Onun için Anayasa değişikliğiyle Genelkurmay Başkanı ve Kuvvet Komutanları için Yüce Divan şartının getirilmesi de anlamsızdır. Başbakan veya bakanlar bile sözkonusu suçlara bulaşırsa, dokunulmazlıkları kaldırıldıktan sonra Yüce Divan’da yargılanmazlar, doğru özel yetkili mahkemelere gönderilirler. Sadece görevleriyle ilgili suçlar için Yüce Divan’da hesap verirler.

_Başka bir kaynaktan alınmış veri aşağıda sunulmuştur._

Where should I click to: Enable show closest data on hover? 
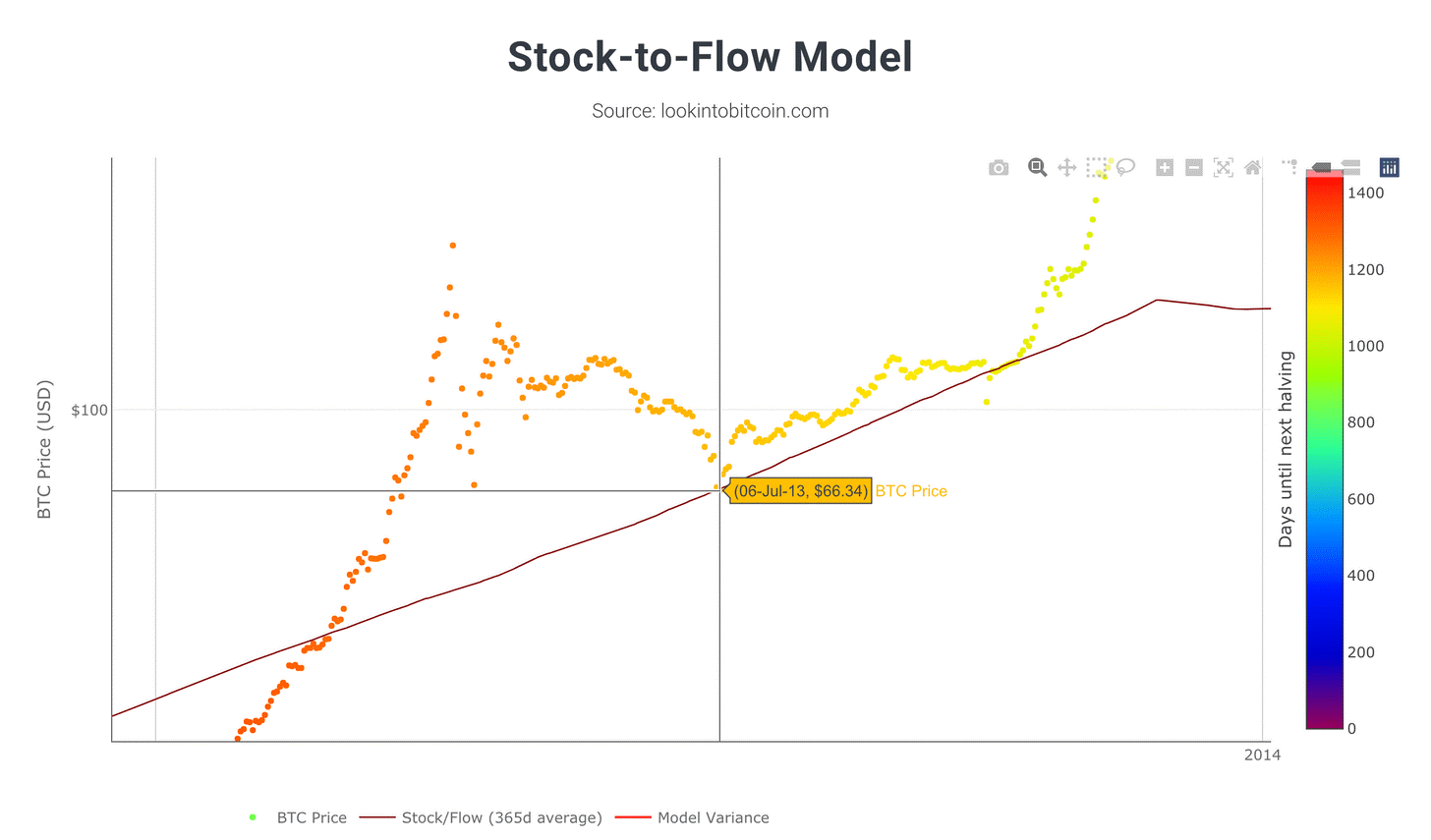pos(1322,168)
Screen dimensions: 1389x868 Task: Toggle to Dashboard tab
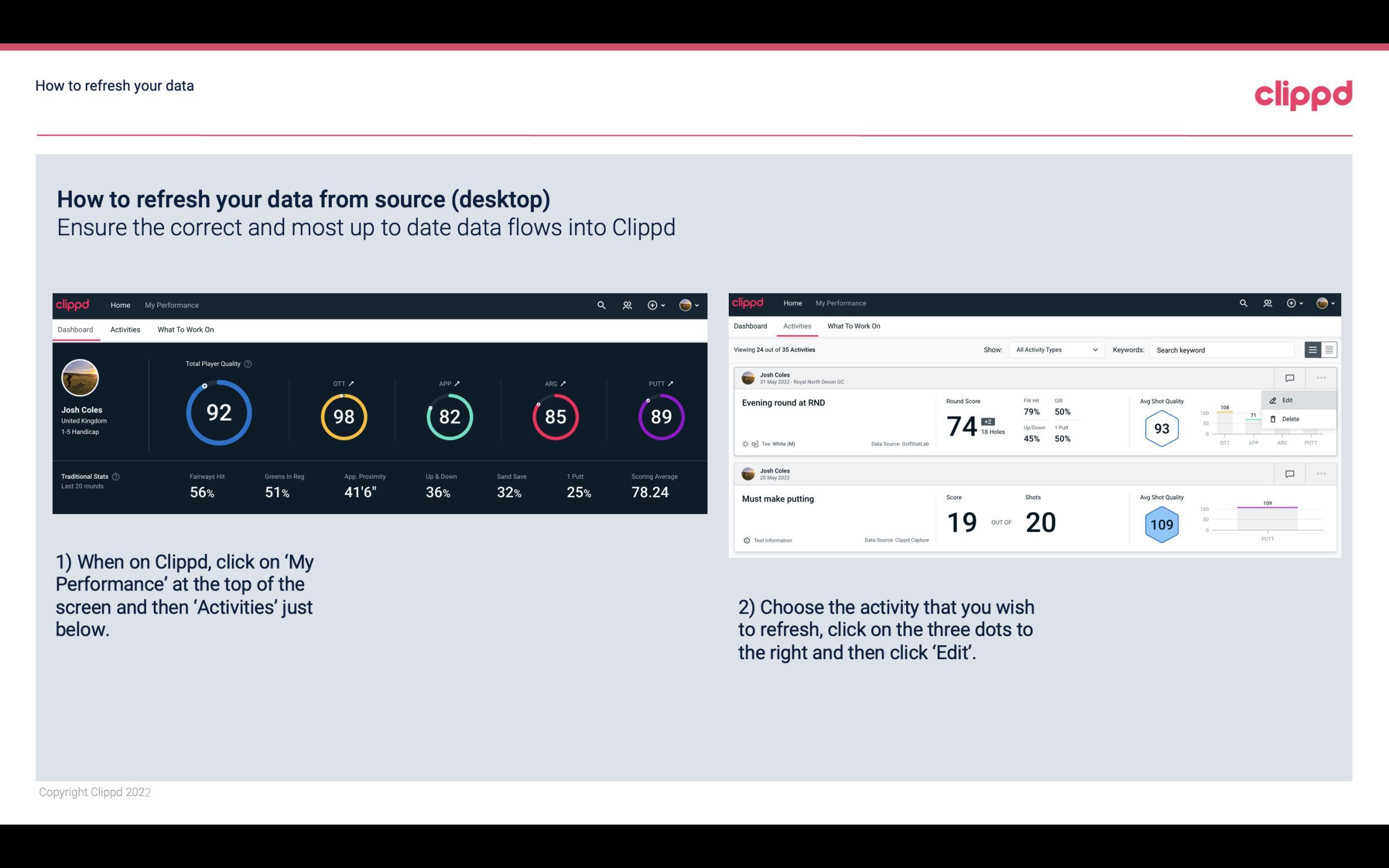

Mesut Yılmaz gibi, Koray Aydın gibi...
Özel yetkili mahkeme kapsamına giren suçlardan dolayı hiç kimseye tanınmayan Yüce Divan ayrıcalığı, askerlere neden tanınsın? Hükümet kanadına sordum, böyle bir çalışmanın olmadığını söylediler. Doğrusu da budur.
Üst norm, 2. madde
Bir de Anayasa’nın 2. maddesindeki ‘değiştirilemez’ hükümler arasında yer alan Cumhuriyet’in temel niteliklerinden birinin laikliğin yanı sıra ‘demokratik devlet’ olduğu unutulmamalıdır.
Sayın Cumhurbaşkanının Anayasa’nın 145. maddesiyle ilgili kafası karışıksa daha üst norm olarak 2. maddesine bakabilir. Anayasa Mahkemesi, türban düzenlemesini iptal ederken bu maddedeki ‘laiklik’ ilkesini hatırlamıştı.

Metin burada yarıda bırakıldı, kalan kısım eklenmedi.